La responsabilità morale, almeno quella, l’ha ammessa. Amedeo Mancini, sentito ieri mattina dal Gip di Fermo che ne ha convalidato l’arresto per omicidio preterintenzionale aggravato dall’odio razziale, ha sì negato ogni addebito di carattere giuridico, però allo stesso tempo non è riuscito a non dirsi responsabile per quanto accaduto a Emmanuel Chidi Namdi, il 36enne nigeriano morto di botte mercoledì scorso nei pressi del Seminario. Il suo avvocato, Francesco De Minicis, probabilmente imposterà la difesa parlando di legittima difesa da parte di Mancini, ma non ha potuto negare la natura del gesto, assestando uno schiaffo ai tanti fan dell’ultima ora, nascosti su Twitter dietro l’hashtag #IoStoConAmedeo o estensori di improbabili tesi sul «razzismo al contrario», cioè contro gli italiani, con la vittima che diventa carnefice e il carnefice spacciato per vittima del buonismo.

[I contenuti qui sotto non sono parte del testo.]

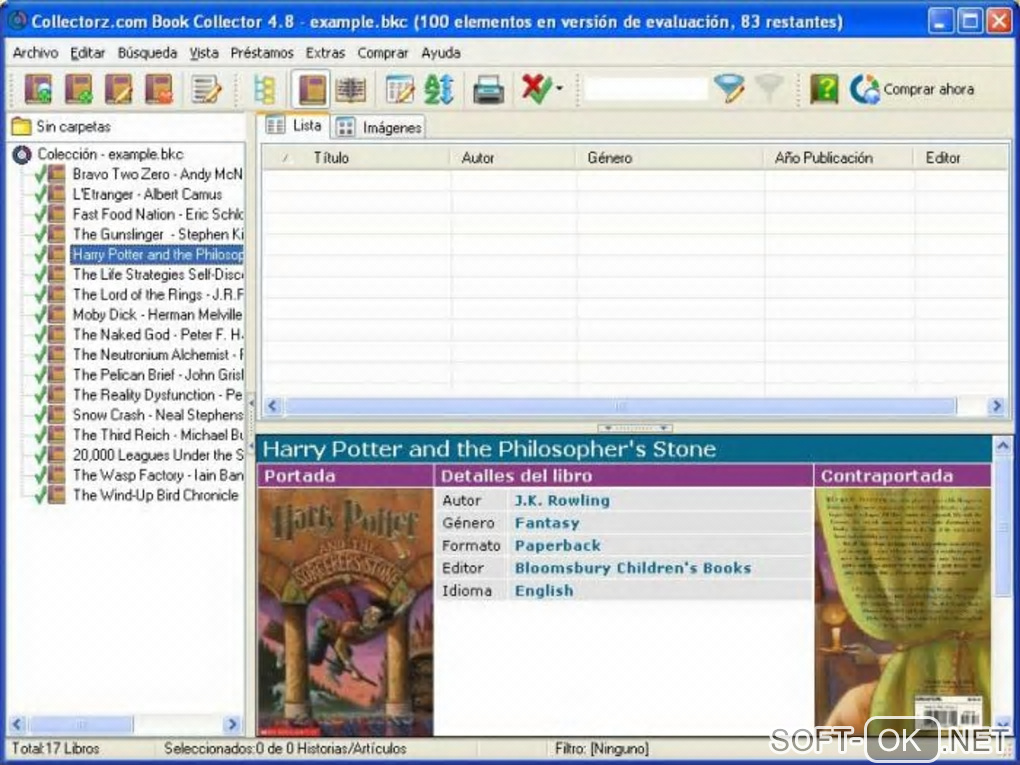Click the toolbar quick search field

coord(646,90)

Per il tribunale di Fermo, comunque, non esiste il pericolo di fuga dell’indagato, ma c’è la possibilità che Mancini possa inquinare le prove o reiterare il reato e per questo rimarrà nel supercarcere di Marino del Tronto, ad Ascoli Piceno. Il 38enne fermano dalle conclamate simpatie di estrema destra – malgrado i tanti che provano a negare o a minimizzare, i social network ormai pullulano di sue foto a manifestazioni di Casapound e altre fascisterie varie – si è anche detto disponibile a lasciare i propri beni (un terzo di una casa colonica e un appezzamento di terreno) a Chimiary, la moglie della vittima, la donna che lui aveva chiamato «scimmia» prima dello scontro mortale con Emmanuel. «L’inchiesta stabilirà se e quanta responsabilità penale ha Amedeo – ha detto De Minicis –, se e quanta consapevolezza del valore delle proprie azioni aveva quando le ha commesse. Quando ha parlato con il giudice era provato e sincerissimo: è un uomo che sta anche lui tra gli ultimi della terra».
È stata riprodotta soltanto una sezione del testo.